Yesterday I had the pleasure of seeing my third production of Anton Chekhov's The Cherry Orchard, and I believe it is the best. Produced by the Classic Stage Company, and directed by Andrei Belgrader, it takes Chekhov's sweeping language and characterization and renders it in simple, heartbreaking, and intimate terms.

I originally wrote about the play here. To briefly summarize, the story concerns a once aristocratic Russian family who are now in danger of losing their estate, which includes a famous cherry orchard. Lyuba (Dianne Wiest), who fled Russia with her daughter Anna (Katherine Waterston) after her seven-year-old son drowned, has returned from living in Paris with a lover who stole all her money. Her brother, Gayev (Daniel Davis), a distracted man who is given to making impassioned speeches to bookcases and playing imaginary games of billiards, is no help. The only person in the extended household who has any sense of the future is Lopakhin (John Turturro), who grew up as a boy on the estate, the son of a serf. He has now built a fortune, and urges the family to lease lots on the estate to summer tourists. This, however, would necessitate chopping down the cherry orchard.

There are also the requisite romantic entanglements of Chekhov: Varya (Juliet Rylance), Lyuba's older daughter, is in love with Lopakhin, who won't propose, because he really hasn't gotten over a crush on Lyuba. Anna is in love with Trofimov, a perpetual student who is something of an early Bolshevik, who makes announcements like "we are above love." Dunyasha, a serving girl (Elizabeth Waterston), is in love with the cruel footman Yasha (Slate Holmgren), even though she has been proposed to by the perpetually clumsy Epikhodov (Michael Urie).

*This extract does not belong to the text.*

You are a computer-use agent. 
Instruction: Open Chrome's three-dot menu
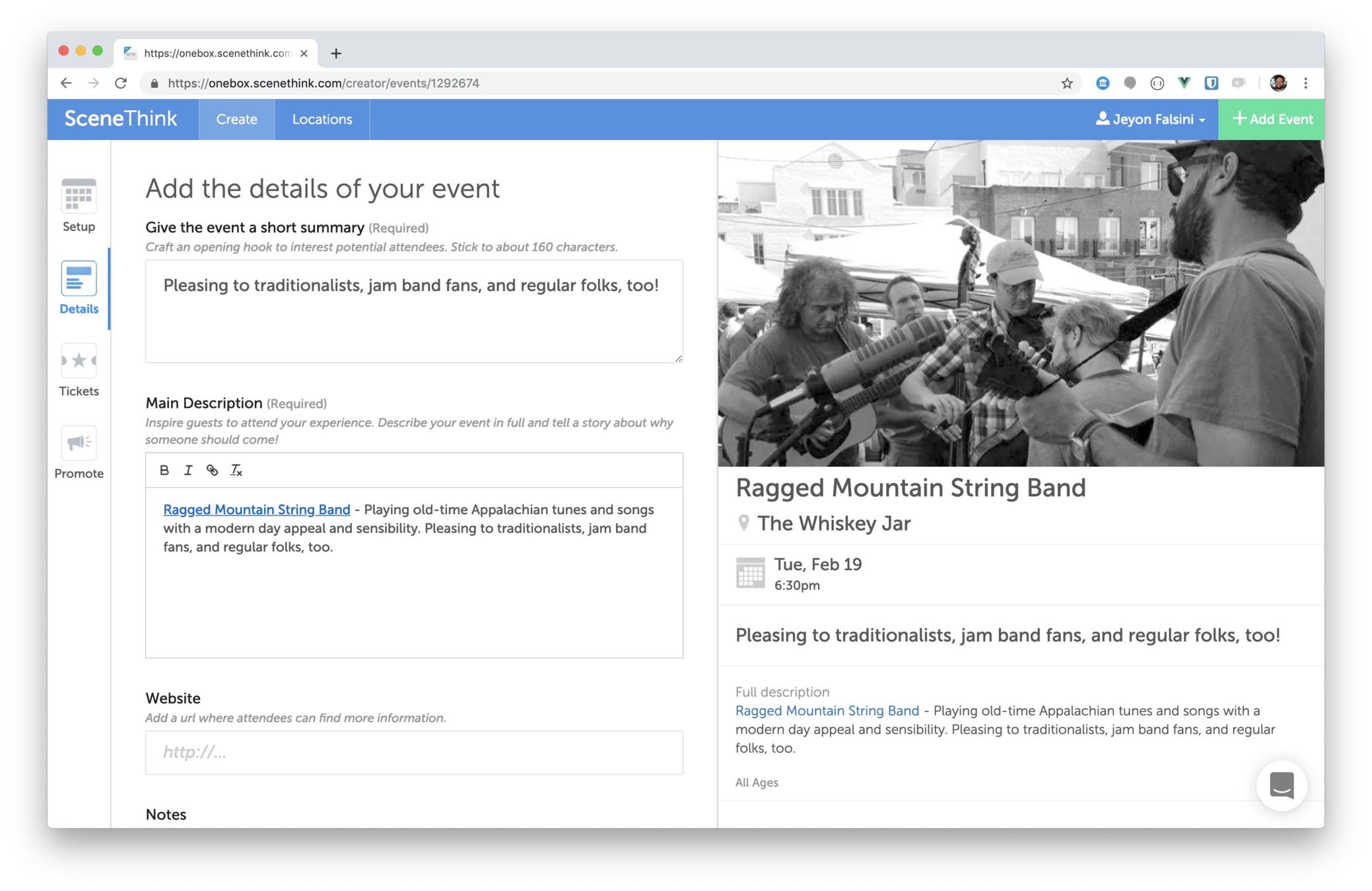pos(1305,83)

The play rings with a sense of loss. The characters of Lyubov and Gayev, though in their fifties, are child-like, which Chekhov reinforces with the opening scene, set in a nursery. They continue to spend money, even when they don't have any to spare. The world is changing around them, but they ignore the signs, and Lopakhin's advice, until it is too late.

Belgrader has done a lovely job of incorporating the play into the small space. The play is in three-quarter round, on a floor level with the first row of the audience, and only a few feet away. Several times those in the front row had to pull in their feet as actors went by. Swatches of dialogue that are heavy in exposition are often delivered as asides to the audience, and Charlotta, the governess, breaks the fourth wall definitively by interacting with the audience. This gives a fresh take to the material, and gave this viewer the impression I was somehow involved with the situation.

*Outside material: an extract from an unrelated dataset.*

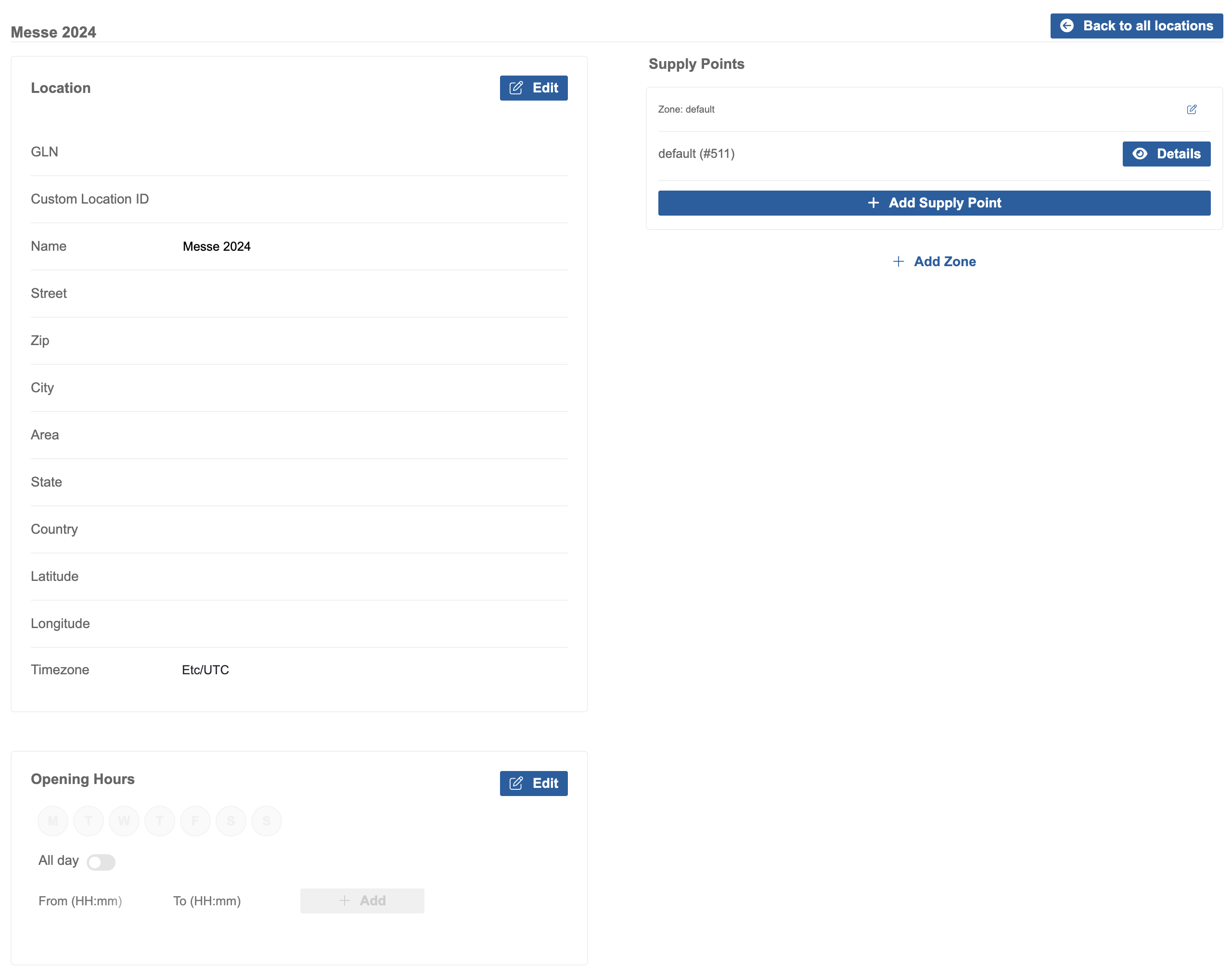Viewport: 1232px width, 977px height.
Task: Click the plus icon next to Add Zone
Action: (898, 261)
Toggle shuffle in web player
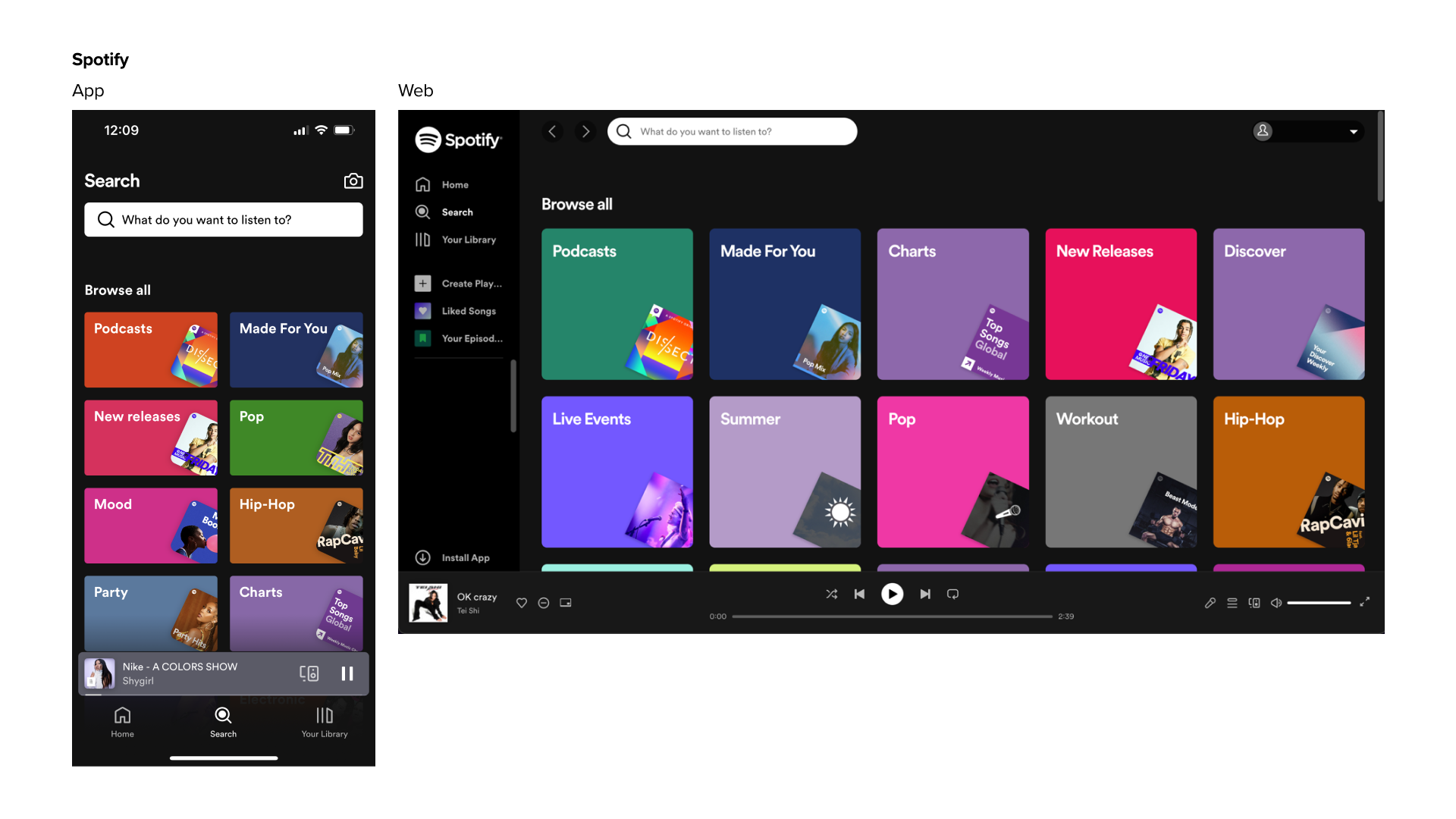This screenshot has height=819, width=1456. click(x=832, y=594)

The actors are all exquisite. Wiest, with a winsome expression and lilting voice, perfectly captures the woman-child of Lyubov, and Turturro, though perhaps a bit old for the part, brims with rage and shame. The play has a climax of a sort when he buys the orchard at auction, and as I wrote in my previous post, the scene in which he announces this at a party is my favorite. Turturro, given a great scene to play, knocks it out of the park, giddy with drink and triumph, but at the same time realizing he is destroying the dreams of those whom he loves. He dances around the stage in traditional Russian folk style, and then pulls apart a seat cushion, the feathers cascading around him.

The supporting players are no less brilliant. Alvin Epstein, a giant in American theater (he was in the original Waiting for Godot), makes an excellent Firs, the ancient manservant who rued the day the serfs were ever freed. Davis, who is probably best known as Fran Drescher's foil during the run of the The Nanny, makes a particularly sad and ennobled Gayev.

This production, for those who will be in New York the next few weeks, is well worth the effort to see.